Unfortunately, his first impression of the orient nation was quite depressing.

Shenzhen was not even known to foreigners at that time. It was just a fishing village surrounded by countryside.

"Blink and you would miss it," he recalled.

Guangzhou, the provincial capital, was no better. It was described by the British reporter as "a dull, grey town that looks like 1930s Europe."

However, Peyman did see one thing that sparked his interest -- the renewed spirit of the Chinese people.

The Guangzhou Conservatoire (now the Xinghai Conservatory of Music), had recently reopened, and upon his visit, he met musicians and dancers who in their rehearsals displayed great determination to make up for lost time.

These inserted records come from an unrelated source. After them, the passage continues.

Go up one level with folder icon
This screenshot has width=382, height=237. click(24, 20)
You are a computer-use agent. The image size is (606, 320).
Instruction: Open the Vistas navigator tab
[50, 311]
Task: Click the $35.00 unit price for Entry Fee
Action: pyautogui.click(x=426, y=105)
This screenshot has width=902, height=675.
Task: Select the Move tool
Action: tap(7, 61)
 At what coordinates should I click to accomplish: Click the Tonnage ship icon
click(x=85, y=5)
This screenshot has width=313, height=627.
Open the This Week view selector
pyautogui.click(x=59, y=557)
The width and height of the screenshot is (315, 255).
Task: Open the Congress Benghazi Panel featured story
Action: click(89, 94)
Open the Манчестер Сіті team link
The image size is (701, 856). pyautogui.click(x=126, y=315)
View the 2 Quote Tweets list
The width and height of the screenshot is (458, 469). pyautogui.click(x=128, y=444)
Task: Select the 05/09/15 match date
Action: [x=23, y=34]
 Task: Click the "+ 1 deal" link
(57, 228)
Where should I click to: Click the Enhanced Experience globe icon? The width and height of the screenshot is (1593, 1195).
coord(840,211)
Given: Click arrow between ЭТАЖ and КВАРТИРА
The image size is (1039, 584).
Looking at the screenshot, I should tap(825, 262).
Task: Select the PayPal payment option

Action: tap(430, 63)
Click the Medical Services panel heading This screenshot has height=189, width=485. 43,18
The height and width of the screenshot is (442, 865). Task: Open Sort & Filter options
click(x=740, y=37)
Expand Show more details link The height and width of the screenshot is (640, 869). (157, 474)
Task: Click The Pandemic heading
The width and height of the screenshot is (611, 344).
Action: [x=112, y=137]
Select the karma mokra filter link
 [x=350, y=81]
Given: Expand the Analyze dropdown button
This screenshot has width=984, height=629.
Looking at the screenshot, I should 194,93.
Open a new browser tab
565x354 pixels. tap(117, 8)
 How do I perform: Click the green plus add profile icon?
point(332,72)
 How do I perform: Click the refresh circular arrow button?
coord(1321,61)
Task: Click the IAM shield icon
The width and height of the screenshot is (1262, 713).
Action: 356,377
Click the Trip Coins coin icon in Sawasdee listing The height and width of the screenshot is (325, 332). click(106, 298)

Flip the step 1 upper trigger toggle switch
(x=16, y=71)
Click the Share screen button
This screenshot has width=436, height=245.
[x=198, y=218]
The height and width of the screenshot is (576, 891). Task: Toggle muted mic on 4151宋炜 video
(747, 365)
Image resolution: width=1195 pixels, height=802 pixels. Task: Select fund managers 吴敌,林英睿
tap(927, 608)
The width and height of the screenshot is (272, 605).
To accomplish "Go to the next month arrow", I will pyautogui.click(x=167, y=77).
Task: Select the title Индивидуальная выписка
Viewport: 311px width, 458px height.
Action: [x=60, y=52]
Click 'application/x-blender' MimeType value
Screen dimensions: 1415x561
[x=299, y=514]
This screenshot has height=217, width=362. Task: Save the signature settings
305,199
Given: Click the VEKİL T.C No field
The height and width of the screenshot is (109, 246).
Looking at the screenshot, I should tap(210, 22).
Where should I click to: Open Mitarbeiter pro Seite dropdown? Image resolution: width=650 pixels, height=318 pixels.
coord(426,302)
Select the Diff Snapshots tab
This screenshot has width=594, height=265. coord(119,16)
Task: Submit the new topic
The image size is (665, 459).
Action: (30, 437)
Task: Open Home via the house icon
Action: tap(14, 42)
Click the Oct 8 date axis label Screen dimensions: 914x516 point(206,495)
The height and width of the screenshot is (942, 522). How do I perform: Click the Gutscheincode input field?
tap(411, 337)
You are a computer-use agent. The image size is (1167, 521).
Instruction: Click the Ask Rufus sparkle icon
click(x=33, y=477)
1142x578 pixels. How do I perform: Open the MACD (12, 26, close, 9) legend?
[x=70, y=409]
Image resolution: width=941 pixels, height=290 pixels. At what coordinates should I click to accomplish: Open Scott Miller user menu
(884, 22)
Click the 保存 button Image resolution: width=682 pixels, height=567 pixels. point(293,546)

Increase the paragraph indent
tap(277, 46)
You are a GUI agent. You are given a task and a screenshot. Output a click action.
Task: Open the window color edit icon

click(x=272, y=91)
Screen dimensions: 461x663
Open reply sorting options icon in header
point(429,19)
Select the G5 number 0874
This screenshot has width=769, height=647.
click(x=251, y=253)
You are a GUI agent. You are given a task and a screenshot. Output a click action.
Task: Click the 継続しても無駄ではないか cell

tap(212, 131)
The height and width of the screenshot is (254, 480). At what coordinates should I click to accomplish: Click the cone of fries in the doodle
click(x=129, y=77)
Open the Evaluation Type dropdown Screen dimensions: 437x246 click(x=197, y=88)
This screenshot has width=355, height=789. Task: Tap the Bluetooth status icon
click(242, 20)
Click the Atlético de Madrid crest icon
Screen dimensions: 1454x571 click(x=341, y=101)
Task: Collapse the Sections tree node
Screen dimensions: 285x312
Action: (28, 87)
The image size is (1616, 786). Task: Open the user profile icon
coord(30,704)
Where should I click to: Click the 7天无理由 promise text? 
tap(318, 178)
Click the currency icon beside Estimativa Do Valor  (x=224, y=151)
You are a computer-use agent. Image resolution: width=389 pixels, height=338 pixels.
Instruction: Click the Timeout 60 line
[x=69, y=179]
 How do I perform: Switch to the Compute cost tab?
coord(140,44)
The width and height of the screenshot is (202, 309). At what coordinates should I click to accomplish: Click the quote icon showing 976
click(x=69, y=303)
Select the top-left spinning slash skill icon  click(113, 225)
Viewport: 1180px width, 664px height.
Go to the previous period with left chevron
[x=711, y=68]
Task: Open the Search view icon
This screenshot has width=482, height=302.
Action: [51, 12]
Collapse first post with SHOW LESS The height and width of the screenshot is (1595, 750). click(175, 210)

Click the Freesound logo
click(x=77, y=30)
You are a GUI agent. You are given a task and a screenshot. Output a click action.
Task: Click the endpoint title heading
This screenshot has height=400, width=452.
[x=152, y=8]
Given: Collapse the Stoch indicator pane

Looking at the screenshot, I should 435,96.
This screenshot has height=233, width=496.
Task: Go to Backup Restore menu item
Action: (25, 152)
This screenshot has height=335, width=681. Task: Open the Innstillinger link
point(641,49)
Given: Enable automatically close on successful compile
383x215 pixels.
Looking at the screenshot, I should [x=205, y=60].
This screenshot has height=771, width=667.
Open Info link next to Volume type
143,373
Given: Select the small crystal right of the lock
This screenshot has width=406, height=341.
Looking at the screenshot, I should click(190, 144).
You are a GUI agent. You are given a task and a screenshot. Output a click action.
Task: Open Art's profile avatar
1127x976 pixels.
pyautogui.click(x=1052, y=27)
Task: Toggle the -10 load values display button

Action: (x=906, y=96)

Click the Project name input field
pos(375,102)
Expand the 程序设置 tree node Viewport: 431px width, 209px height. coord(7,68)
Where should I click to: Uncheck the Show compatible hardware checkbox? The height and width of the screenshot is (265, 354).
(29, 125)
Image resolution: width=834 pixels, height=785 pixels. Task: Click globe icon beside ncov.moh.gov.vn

Peyman was also captured by a singular, arresting sight in downtown Guilin as he traveled down the fabled Lijiang River to the limestone karst wonderland. People were tirelessly repairing a partially roofless house which had been left exposed to rain and wind for a very long time.

"No one had bothered to repair it before," he said. "But now they were."

Not long after Peyman's China tour, a great change unveiled on the very vast piece of land as Deng Xiaoping and the economic reformers adopted reform and opening up policies.

"China" became a word that Peyman has never parted with ever since.

"China's scale, speed and impact have been literally unprecedented, with 1.4 billion people creating the fastest ever prolonged economic spurt," Peyman wrote 40 years later in the preface of his book "China's Change: The Greatest Show on Earth," with its simplified Chinese version recently published in Beijing.

Peyman's "first encounter" with China came in 1970 when he went to Zambia as an exchange student at the age of 18 before going to Oxford.

The eye-opening experiences and awakenings in Africa intrigued him to co-author a book on the China-built Tanzania-Zambia Railway.

Peyman married a Fujian-born Chinese banker in Hong Kong in 1979 and started his new career as an investment analyst two years later.

"By 2001, it was clear to me that China would become the next big emerging market, and in fact, the biggest of all time," Peyman said. So he moved his Singapore-based firm to Shanghai.

"I could experience what was happening on the ground first hand, providing insights to answer questions posed by fund managers," he said.

Peyman used to have a hard time trying to understand some of the things his wife said and did, which forced him to dig deeper into the realm of Chinese thinking, history and philosophy.

After reading Confucius, Mencius and strategists like Sun Tzu in translation, as well as scholars' official commentaries on them, he realized the profound influence that traditional Chinese philosophy had on how the modern country manages and develops its economy.

China's management of change, rooted in its long-standing philosophical ideas, is what Peyman found behind the nation's success.

"Seeking truth from facts" and "crossing the river by feeling the stones" might not sound very profound or precise, but it turns out to be a lot more realistic and practical than many Western approaches created in ivory towers, he wrote in the book.

China is growing stronger, and the cultural differences between the East and West, as well as the fear of China's rise, are the major causes of misunderstandings of China, said Peyman, who also values the market-driven economy, entrepreneurship and open market segments of the country.

"Assuming that China implements the measures it has outlined in opening up further, protecting intellectual property and more state-owned enterprise reform, there is no reason why China cannot upgrade its economy further for at least the next decade," he said.

Peyman is optimistic about the economic potential in China's inland provinces and the new economy which is spearheaded by the private sector.

"Not just Alibaba and Tencent, but the myriads of younger companies that have sprouted in response to this economy-changing opportunity around new industries," he said.